Can one replace parts of the brain? In principle, yes. It is a tissue, and tissue engineering is a field intent on regrowth and replacement of lost or damaged tissue. There are parts of the brain immediately vital to life, and parts that hold the memory that defines the self; if those are lost, that is irrecoverable. But much of the brain might be tissue engineered in the same way as muscle or liver might be replaced. Researchers are still in the early stages of the long road towards replacement tissues created to order, as illustrated by the scientific work noted here, but much of the brain will be a part of that field of development.

The transplantation of pluripotent stem cell-derived neural precursors into the cortex is an exciting potential approach to repair the brain. To achieve this goal, grafted cells must re-establish damaged neural circuits that participate in the restoration of lost behavioral function. Significant progress has been made in demonstrating the feasibility of transplanting precursor cells to replace neurons in the cortex. Graft-derived neurons can survive for years in mice and differentiate into appropriate neuronal subtypes that exhibit normal electrophysiological activity, project long distances outside of the graft to appropriate targets, synaptically integrate with surrounding host neurons, and respond to sensory input and participate in motor output.

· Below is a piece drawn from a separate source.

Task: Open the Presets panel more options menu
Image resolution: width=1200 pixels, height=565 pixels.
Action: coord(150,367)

Despite these significant discoveries, it is unclear whether grafted neurons in the neocortex can encode useful behavior as a result of their electrophysiological activity. Reported behavioral benefits are instead a result of activity-independent functions such as the secretion of anti-inflammatory or neurotrophic factors. The inability to demonstrate that electrophysiological activity of grafted neurons encode useful behavior is not surprising considering there are cortical cell types that are thus far missing in grafts, in addition to these grafts lacking normal cortical cytoarchitecture. While cerebral organoids display a subset of similar characteristics to a normal fetal cortex, their differentiation has thus far been abnormal after transplantation. Therefore, there is currently no method of generating facsimiles of neocortical tissue in adults, whether for the purpose of study or therapy.

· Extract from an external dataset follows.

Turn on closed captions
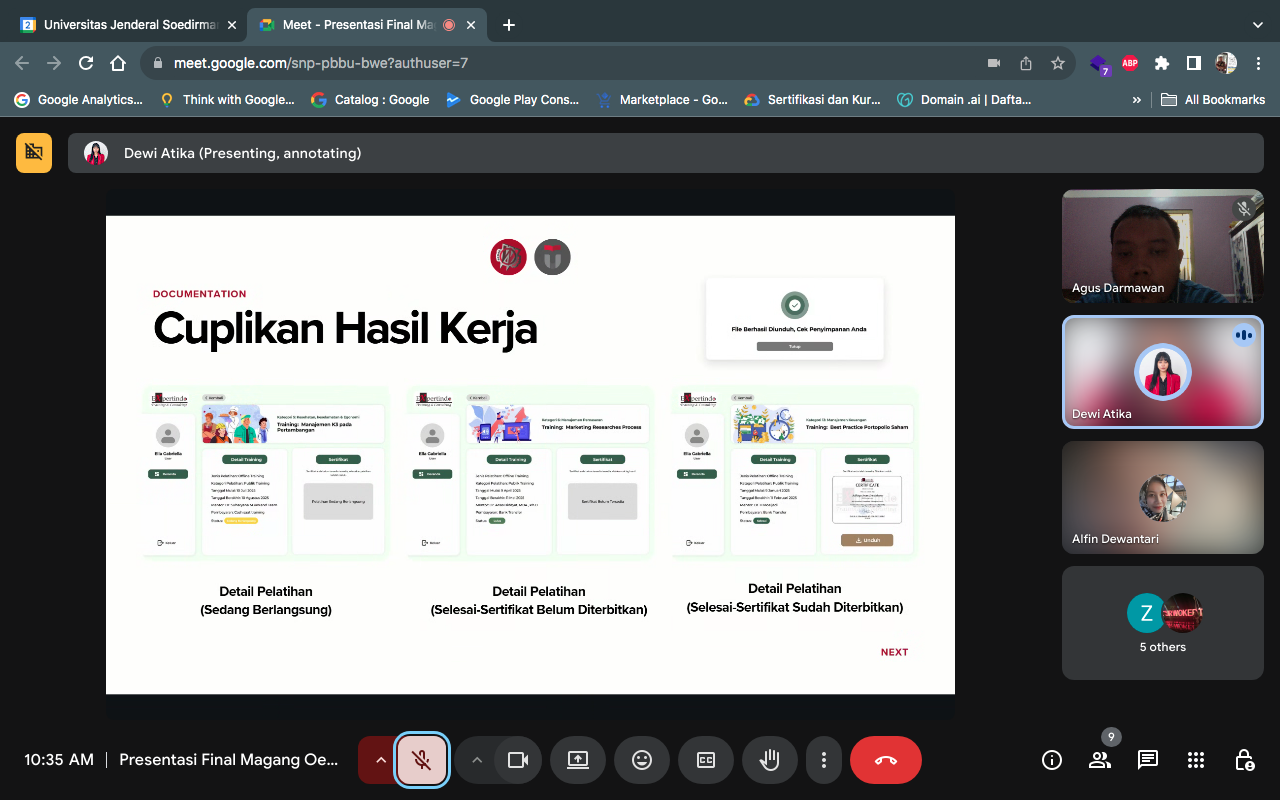1280x800 pixels. (x=706, y=760)
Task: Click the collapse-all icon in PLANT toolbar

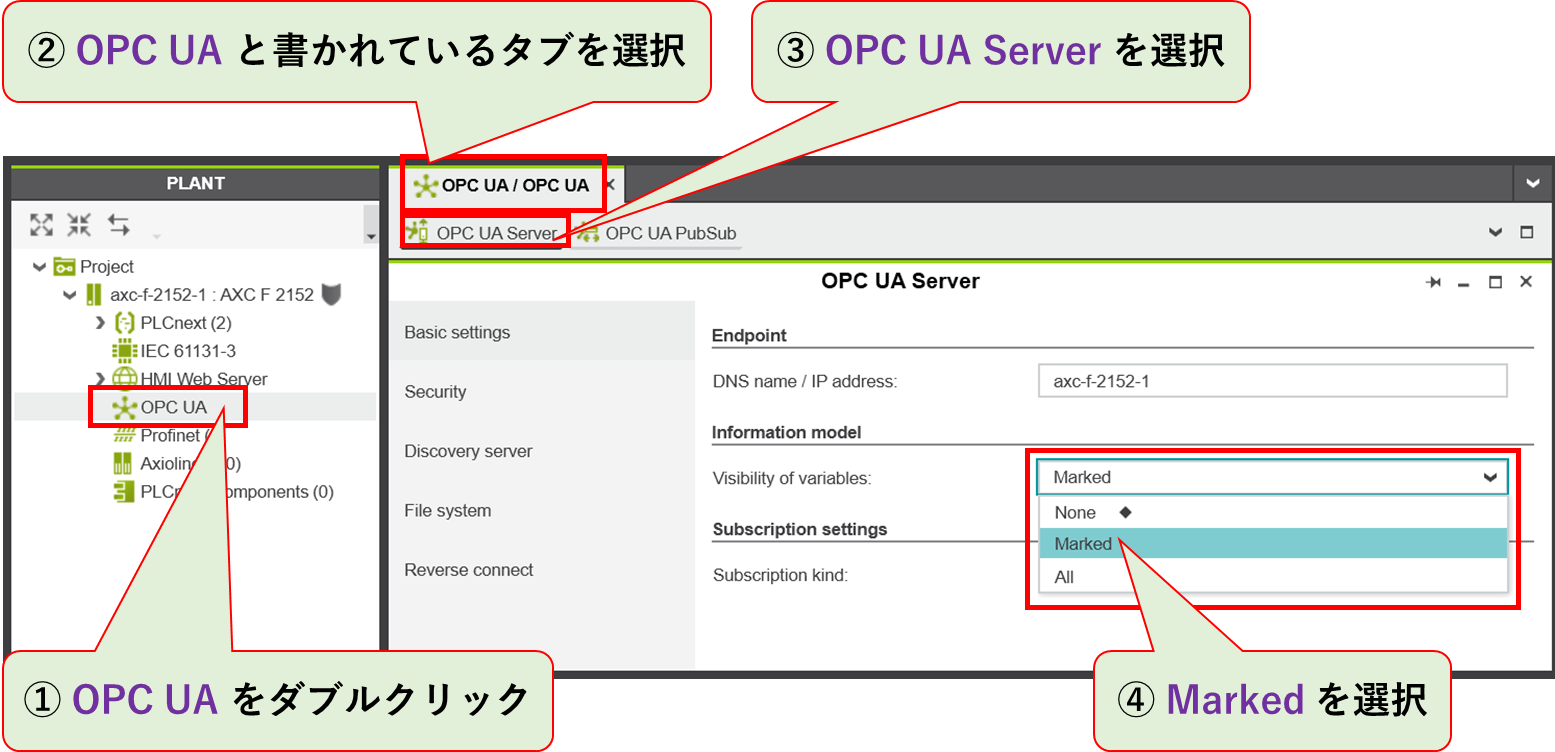Action: (78, 223)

The goal of this study is to provide an initial proof of concept for a neocortical grafting platform that supports (1) the survival and differentiation of the major neocortical cell types, (2) vascularization, (3) neuronal integration, and (4) layering. Toward this goal, we tested whether grafting cells in a three-dimensional scaffold could sustain the differentiation of all the major cortical cell types, vascularization, and a layered cytoarchitecture. Using dissociated mouse cortical fetal cells mixed with a commercial scaffold, we found that the neuronal, glial, and vascular components within the graft survived and successfully integrated with the host tissue. Our results suggest that this platform is suitable for future optimization and testing of structured, vascularized, multi-cell type neocortical tissue prototypes.